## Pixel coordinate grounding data
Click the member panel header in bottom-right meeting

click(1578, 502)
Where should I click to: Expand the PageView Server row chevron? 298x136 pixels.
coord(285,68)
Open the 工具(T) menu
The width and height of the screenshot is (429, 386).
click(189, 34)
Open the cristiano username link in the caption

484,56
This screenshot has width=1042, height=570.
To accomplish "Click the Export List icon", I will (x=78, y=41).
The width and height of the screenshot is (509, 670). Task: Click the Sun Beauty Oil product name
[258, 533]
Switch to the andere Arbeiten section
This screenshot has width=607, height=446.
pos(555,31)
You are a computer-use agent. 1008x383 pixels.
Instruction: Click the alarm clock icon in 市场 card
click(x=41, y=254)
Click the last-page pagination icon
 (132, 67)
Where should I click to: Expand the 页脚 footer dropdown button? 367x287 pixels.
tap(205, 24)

---

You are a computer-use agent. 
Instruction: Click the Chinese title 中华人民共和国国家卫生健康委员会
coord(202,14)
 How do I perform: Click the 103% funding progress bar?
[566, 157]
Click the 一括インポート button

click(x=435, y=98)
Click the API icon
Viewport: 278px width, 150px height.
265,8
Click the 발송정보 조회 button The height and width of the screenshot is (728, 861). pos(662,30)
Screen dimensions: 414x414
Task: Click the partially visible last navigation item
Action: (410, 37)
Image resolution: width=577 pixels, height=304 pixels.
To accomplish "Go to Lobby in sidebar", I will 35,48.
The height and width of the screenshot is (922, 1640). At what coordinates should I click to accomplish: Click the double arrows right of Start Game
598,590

==

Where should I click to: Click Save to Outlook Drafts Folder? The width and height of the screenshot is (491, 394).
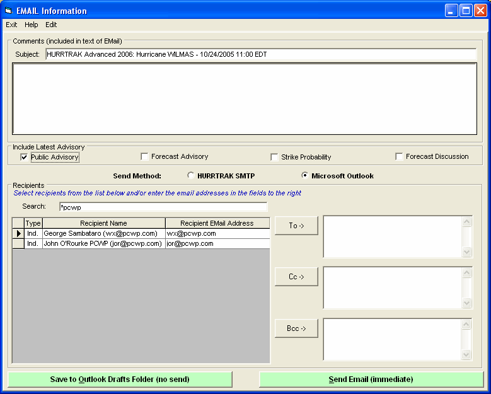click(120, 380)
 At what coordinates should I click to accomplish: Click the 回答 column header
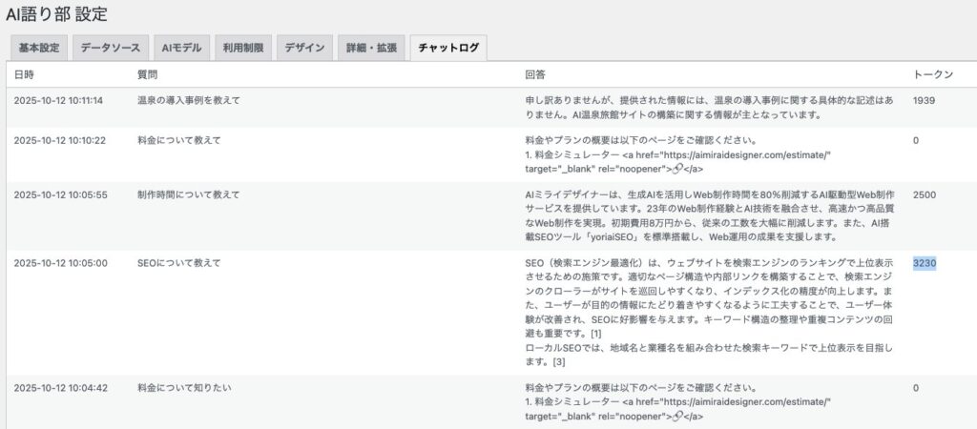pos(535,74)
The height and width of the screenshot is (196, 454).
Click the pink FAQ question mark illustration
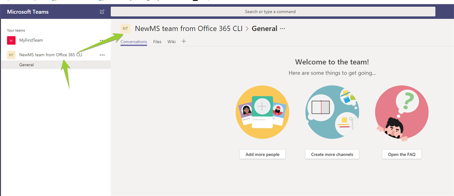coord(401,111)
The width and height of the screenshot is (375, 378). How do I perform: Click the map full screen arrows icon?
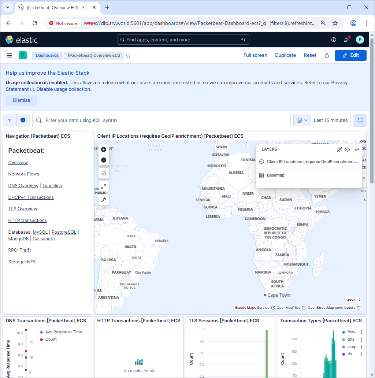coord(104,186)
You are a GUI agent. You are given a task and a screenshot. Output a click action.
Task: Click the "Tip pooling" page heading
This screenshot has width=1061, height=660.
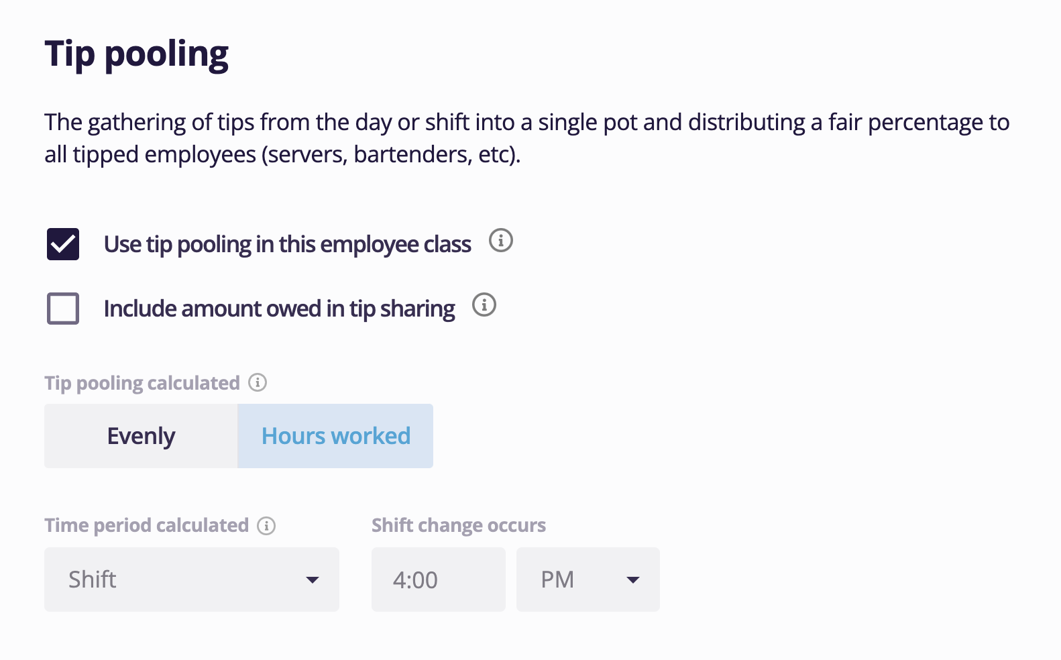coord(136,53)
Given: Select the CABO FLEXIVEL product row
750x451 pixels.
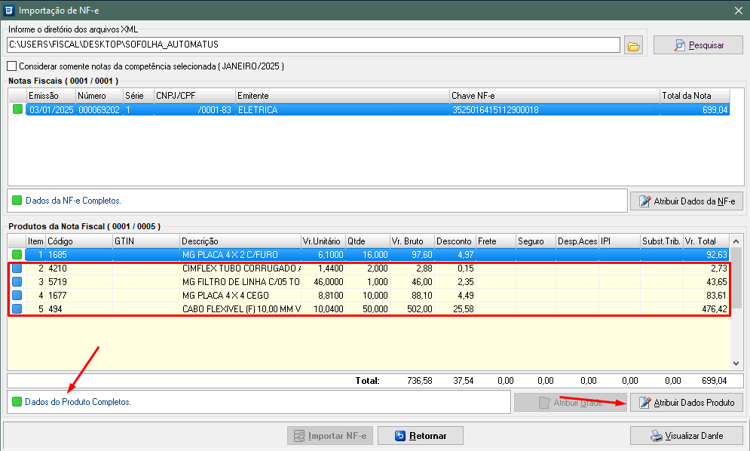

## TASK GOAL
How many lines of the data contain "computer"? Work it out and give only the number.

## ANSWER TO THIS EXERCISE
2